By improving the organs of elimination this can go some way in supporting your natural detoxification processes.
Probably one the most crucial systems when it comes to detoxification. The majority of eliminated toxins are done so through our stool. Thus ensuring you are going to the toilet regularly is a must. Primarily make sure you are eating enough fiber and drinking enough water, but also be aware that other imbalances like a magnesium insufficiency, lack of digestive enzymes or acids or bacterial imbalance, infection or overgrowth can all have an effect on transit time.
Another route for detoxification is through our skin and our sweat. So long as you remain adequately hydrated and are not losing excessive salts from the body, increases in sweating can be very beneficial. Using a sauna, heat therapy and exercise can all play a role in increasing sweat and thus the detoxification processes.
Interestingly if you suffer with bad skin, this may in part be due to poor detoxification, either through the skin or other areas of the body.
Another primary site for elimination is our kidneys. The most effective way of supporting the kidneys is drinking adequate water every day. Check out this article to help calculate how much water you should aim to drink per day.
This would of course change in hot weather, as exercise increases or if you are introducing saunas.
Interestingly through the air we breathe in and out we bring in and eliminate toxins continually. Unfortunately these days many of us have inverted shallow breathing patterns. I’d recommend regular breathing and exercise to help support this method of elimination.
Check out this article on diaphragmatic breathing.
The lymphatic system relies upon muscular contraction to help move waste substances around the body, thus exercise/movement is one the most effect ways of stimulating this detoxification system. Other potential methods include skin brushing which also seems to stimulate the lymphatic system.
Liver & Gallbladder
You cannot talk about detoxification without acknowledging the huge role the liver and gallbladder play in detoxification. It is the liver where the body will turn these fat-soluble toxins into water soluble compounds that can then be excreted by the body. The liver relies primarily on vitamins, minerals and amino acids to make this process happen, but there are numerous compounds and foods that have been shown to help support or even speed up these pathways of detoxification, many of which you will be able to learn about in future articles and in my health transformation interpretive guide (out Feb 2015) that accompanies your health transformation quiz results.
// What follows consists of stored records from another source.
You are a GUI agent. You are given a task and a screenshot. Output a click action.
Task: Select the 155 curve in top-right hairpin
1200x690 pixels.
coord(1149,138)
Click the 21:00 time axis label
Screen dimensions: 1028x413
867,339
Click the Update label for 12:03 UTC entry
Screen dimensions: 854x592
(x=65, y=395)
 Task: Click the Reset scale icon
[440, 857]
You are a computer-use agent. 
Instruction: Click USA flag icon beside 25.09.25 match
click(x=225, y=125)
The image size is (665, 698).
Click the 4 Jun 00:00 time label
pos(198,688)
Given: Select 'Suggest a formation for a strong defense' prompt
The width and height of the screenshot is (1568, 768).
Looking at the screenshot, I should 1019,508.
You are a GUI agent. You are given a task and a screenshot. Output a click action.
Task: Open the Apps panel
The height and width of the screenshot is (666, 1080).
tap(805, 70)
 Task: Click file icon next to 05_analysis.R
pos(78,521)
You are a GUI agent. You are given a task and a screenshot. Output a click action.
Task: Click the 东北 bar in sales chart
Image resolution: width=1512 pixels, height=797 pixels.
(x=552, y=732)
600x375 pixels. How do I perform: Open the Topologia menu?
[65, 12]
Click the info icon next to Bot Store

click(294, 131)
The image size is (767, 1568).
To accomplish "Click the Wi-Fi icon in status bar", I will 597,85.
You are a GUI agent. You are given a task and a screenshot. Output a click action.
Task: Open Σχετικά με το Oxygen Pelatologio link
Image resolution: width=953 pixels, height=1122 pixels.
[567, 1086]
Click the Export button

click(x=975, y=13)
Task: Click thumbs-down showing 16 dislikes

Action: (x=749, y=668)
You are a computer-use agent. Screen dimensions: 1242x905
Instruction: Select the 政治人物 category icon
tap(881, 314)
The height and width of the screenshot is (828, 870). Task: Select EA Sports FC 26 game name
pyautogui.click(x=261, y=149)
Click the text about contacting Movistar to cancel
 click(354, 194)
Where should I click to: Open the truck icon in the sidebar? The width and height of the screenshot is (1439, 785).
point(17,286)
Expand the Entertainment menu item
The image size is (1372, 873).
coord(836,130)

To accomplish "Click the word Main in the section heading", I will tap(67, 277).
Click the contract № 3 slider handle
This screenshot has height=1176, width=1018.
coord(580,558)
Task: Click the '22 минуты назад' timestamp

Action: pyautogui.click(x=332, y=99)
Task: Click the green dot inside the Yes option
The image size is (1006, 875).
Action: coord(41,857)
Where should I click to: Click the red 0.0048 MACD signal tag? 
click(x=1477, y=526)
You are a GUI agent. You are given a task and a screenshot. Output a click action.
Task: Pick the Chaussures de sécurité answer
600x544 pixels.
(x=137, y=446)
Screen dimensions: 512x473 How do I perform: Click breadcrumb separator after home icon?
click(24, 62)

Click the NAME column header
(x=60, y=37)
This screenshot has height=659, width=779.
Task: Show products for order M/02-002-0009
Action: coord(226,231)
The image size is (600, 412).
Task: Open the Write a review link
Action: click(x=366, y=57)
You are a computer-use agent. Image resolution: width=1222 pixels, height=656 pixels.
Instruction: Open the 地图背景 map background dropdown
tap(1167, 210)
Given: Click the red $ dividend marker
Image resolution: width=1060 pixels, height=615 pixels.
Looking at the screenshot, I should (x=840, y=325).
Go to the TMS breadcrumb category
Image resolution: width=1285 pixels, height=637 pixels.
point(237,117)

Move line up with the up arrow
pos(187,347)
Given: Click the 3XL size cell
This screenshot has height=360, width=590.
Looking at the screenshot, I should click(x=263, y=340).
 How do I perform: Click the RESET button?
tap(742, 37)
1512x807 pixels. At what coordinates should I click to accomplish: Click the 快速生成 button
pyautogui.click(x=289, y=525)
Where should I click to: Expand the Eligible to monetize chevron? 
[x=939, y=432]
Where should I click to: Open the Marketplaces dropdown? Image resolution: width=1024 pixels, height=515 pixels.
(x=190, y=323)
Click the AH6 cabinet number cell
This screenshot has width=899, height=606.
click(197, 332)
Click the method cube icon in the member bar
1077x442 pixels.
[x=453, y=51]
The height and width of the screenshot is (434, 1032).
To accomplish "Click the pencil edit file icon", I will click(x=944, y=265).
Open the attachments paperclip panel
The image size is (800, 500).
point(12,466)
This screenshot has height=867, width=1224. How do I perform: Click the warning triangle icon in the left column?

The moral of this story is that our bodies are designed to detoxify every second of every day. It is up to you to help support it along the way.
We can help lower our toxic load a number of ways, by reducing the exposure to toxic substances, eating clean wholesome nutrient dense foods, eating fibrous foods and foods rich in pre and probiotics, exercising and good daily movement, ensuring we have optimal digestive function, sweating and drinking plenty of water.
These are some of the basic principles I teach all the clients I see, and will make up some of the foundation principles I will be teaching in my online health foundations course launching in 2015.
All of these changes do not have to be made in one go, try to implement one strategy at a time, changing your habits along the way and for crying out load don’t fall in the January detox trap only to get spat out again one month later.